コロナ禍をきっかけにEC市場が拡大しているが、その新たな決済手段としてBNPL(後払い決済)が急速に普及しつつある。今後も更なる普及が期待でき、関連企業の商機は拡大しよう。

―EC市場の拡大に伴い後払い利用も急増、非対面ニーズで代引きから移行の動きも―

 新型コロナウイルス感染症の拡大以降、巣ごもり消費に伴い物販系のeコマースが急拡大した。経済産業省が昨年7月に発表した「令和2年度産業経済研究委託事業(電子商取引に関する市場調査)」によると、2020年の日本国内のBtoC-EC(消費者向け電子商取引)市場規模は、旅行サービスなどの縮小に伴い19兆2779億円(前年比0.4%減)となり、調査開始以降初めて前年比でマイナスとなった。ただ、物販系分野は全カテゴリーで市場規模が大幅に拡大し同21.7%増の12兆2333億円と好調を持続した。

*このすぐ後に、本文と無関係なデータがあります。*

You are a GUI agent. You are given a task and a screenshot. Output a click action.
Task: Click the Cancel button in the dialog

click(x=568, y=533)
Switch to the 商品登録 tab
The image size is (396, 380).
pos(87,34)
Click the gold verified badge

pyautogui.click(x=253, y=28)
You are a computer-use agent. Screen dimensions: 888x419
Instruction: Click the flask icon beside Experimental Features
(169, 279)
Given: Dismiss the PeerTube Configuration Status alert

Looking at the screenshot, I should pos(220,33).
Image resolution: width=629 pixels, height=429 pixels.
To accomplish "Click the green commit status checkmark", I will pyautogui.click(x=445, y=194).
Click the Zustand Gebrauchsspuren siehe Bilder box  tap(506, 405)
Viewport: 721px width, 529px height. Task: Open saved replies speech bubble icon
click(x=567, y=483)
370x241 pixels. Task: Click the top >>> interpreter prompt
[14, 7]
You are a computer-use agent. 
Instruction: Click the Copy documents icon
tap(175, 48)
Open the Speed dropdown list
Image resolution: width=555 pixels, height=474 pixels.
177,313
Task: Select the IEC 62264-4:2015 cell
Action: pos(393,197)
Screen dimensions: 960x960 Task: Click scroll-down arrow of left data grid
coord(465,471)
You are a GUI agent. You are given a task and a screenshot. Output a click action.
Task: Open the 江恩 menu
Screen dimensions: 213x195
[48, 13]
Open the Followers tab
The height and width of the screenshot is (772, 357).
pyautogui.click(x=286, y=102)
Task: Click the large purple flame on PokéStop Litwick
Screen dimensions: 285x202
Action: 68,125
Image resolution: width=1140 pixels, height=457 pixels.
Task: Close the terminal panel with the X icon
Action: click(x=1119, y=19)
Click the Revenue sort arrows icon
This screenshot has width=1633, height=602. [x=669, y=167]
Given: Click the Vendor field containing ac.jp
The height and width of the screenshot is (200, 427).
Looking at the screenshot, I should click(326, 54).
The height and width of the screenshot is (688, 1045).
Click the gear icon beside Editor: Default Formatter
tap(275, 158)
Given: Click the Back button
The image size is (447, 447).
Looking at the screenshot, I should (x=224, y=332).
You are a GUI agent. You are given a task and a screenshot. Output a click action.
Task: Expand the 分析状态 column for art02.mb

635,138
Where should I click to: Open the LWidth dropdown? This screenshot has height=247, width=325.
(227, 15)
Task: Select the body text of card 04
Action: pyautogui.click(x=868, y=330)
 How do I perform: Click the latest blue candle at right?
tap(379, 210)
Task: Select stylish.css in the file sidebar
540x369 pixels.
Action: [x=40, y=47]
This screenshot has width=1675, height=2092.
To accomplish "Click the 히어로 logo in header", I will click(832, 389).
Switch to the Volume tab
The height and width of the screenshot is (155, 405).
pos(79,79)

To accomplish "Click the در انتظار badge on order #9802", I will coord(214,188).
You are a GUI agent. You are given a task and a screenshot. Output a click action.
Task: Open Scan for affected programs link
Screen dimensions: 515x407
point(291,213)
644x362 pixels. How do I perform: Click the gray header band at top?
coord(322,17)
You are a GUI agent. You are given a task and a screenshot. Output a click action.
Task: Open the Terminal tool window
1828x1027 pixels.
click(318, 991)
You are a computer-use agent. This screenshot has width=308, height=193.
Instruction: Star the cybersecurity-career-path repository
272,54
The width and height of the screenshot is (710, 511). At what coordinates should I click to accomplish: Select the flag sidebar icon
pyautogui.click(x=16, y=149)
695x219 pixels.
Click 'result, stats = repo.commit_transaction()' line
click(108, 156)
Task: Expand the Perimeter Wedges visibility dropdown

 EC市場が拡大するなか、欧米の先進国を中心にBNPL(Buy Now,Pay Later)と呼ばれる後払い決済サービスの利用が拡大している。日本国内でも今後の市場急拡大が予想されており、関連銘柄に注目したい。

●BNPLとは

 BNPLとは、利用者がインターネットなどで買い物をした際に、商品が配送されてきたのと同時、あるいは後日送られてきた請求書を用いて、決められた期間内にコンビニエンスストアや銀行、郵便局、スマートフォン決済などで支払いを行う仕組みのこと。販売者側は、BNPL事業者に購入者情報を送り、支払いの可否を確認。支払い可能という通知が来ると商品を発送する。商品代金は、BNPL事業者により立て替え払いされ、決済が完了する。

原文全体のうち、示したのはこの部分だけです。